More than enough blood pools around the inner border of thick black boots. Specks flicker like oil paints against the sheer leather canvases. The violating nook is scorched on the inside. The once light cream of the gripping chair cracked and singed to an ashy chocolate, all stemming from a literal smoking gun still sizzling and sparking and humming in nasally protest.
“What happened?” Margo asks as she steps carefully into the circle.
“Backfire,” replies the slob. “At least that’s my guess. Everyone else was shooting, and if the captain saw anything she was too busy rushing the screaming kid out to tell us about it.”
“She probably know about as much as us,” a girl about Margo’s age adds nodding from across the pool. “The hatches were all closed, so…”
“I heard it,”
“Even through all the sound proofing?” Margo asks.
A dozen heads on owlish swivels turn on her. Eyes cluck and flitter. They stare and a few weirdly shake their jaws as if failing to speak. The slob coughs and breaks the spell.
“Even through it all…yeah. It was loud, loud as creation.” He pauses a beat to cough and peruse the air about him. “I think a few other, uh, seamen in abutting pods heard it too.

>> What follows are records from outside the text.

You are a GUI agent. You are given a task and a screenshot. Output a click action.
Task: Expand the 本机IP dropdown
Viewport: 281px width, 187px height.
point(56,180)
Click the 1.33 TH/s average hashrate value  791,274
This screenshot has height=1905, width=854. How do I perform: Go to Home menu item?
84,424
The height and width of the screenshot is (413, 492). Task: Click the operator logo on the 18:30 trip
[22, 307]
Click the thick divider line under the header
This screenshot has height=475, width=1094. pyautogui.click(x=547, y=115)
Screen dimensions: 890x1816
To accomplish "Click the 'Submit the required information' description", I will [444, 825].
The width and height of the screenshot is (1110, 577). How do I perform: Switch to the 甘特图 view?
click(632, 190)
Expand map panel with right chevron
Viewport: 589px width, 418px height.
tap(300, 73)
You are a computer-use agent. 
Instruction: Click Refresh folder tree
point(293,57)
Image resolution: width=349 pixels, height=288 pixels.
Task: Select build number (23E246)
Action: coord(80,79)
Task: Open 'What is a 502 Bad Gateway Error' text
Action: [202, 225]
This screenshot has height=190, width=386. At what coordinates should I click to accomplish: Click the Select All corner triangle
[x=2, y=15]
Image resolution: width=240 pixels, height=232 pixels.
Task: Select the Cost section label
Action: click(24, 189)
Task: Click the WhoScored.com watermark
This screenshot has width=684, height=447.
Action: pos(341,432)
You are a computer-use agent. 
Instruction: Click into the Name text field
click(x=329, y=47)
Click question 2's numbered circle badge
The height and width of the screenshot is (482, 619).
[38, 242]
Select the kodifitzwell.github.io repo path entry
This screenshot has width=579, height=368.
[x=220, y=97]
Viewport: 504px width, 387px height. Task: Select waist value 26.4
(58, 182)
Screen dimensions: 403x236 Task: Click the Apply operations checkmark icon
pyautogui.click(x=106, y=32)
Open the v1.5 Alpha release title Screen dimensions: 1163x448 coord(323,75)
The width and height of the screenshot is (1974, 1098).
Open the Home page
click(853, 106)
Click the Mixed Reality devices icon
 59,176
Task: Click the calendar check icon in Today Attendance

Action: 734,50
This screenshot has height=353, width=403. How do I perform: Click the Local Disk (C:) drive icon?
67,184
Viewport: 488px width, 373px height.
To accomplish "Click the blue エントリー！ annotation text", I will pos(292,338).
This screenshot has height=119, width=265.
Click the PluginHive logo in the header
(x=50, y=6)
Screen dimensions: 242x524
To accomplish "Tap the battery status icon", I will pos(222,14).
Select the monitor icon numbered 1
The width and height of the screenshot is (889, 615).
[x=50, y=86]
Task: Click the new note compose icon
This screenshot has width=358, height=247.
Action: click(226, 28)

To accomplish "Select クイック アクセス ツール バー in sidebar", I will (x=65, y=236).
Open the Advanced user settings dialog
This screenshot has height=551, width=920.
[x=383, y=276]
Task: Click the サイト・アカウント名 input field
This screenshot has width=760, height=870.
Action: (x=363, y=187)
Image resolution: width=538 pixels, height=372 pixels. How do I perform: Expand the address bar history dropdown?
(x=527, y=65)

The captain had an audience of wide eyes peering out of pods after the killing shot went off, when she came to check.”
The captain suddenly blares over hidden speakers and demands the room empty. The day carries on as normal. The next drill and meal and chore and lecture will be attended. By the next day, the scorched and lightly puddled gunner pod will be replaced. But the next day Margo is sweating from the last truly hot day of spring, coughing up the longest run of her life over a seaman uniform deemed too unfit. The brilliant red is tarnished! Horror! And not even the consuming base of her issued pants can hide the stains Margo has sped. She is yelled at, talked in all directions for nearly half an hour. She did, in fact, not know that the scarlet leather stood as painted blood from dozens of thousands of sailors slain in the cold (as represented by the black pants). A little mess hall beer stain on the sleeve, some smudging around the back and the ghost of a patch of grass up the legs, apparent disgraces to another generation thrown to the same old wolves. She spends three hours cleaning every cell of dyed T-leather across her flight jacket’s exterior. Even then she is made to sew and darn and repair the thing until it is in a better state than she ever found it in.
“And fifty squats, while you’re at it,” O’Malor chuckles dryly without even looking at Margo. She is looking over the glimmering jacket and trying to find another spot to complain about so the work can be repeated. No such luck. “Here,” she throws the surprisingly hefty, skinny jacket back at Margo.
Margo squats once, twice, a few more. Her legs are already numb and wobbling from the day’s run. All her fellow recruits, slightly fewer than before, are relaxing comfortably after their lunch, allowing their legs to grow back. She squats again and whimpers a little.
“Three,” O’Malor counts on Margo’s sixth.
“That’s not-” Margo speaks up through stiff breaths to counter.
“It is around here, soldier. Four.”
That night she falls into the deepest sleep of her life and dreams a strange murky vision. Lying still as a board in her rigid military bed her face contorts back and forth all night. She watches from a massive, heavily populated port as she, in her spiffy starcruiser uniform, walks up the gang plank of and then departs upon a Ming dynasty junk. She looks down to see who she is if not the woman departing for unclouded skies and finds she is a cat atop a portside fish mongers stand. A somalian cat, streamlined and red with big spade ears. The woman on the boat looks back to shore and seems to wave right at the cat. A beautiful heirloom piece around her wrist twinkles in the light then slips and tumbles into the crisp sea below. The sun evaporates into the water, and the cat’s life goes on peacefully; claws to patter down the cobble street, dragging a good feast.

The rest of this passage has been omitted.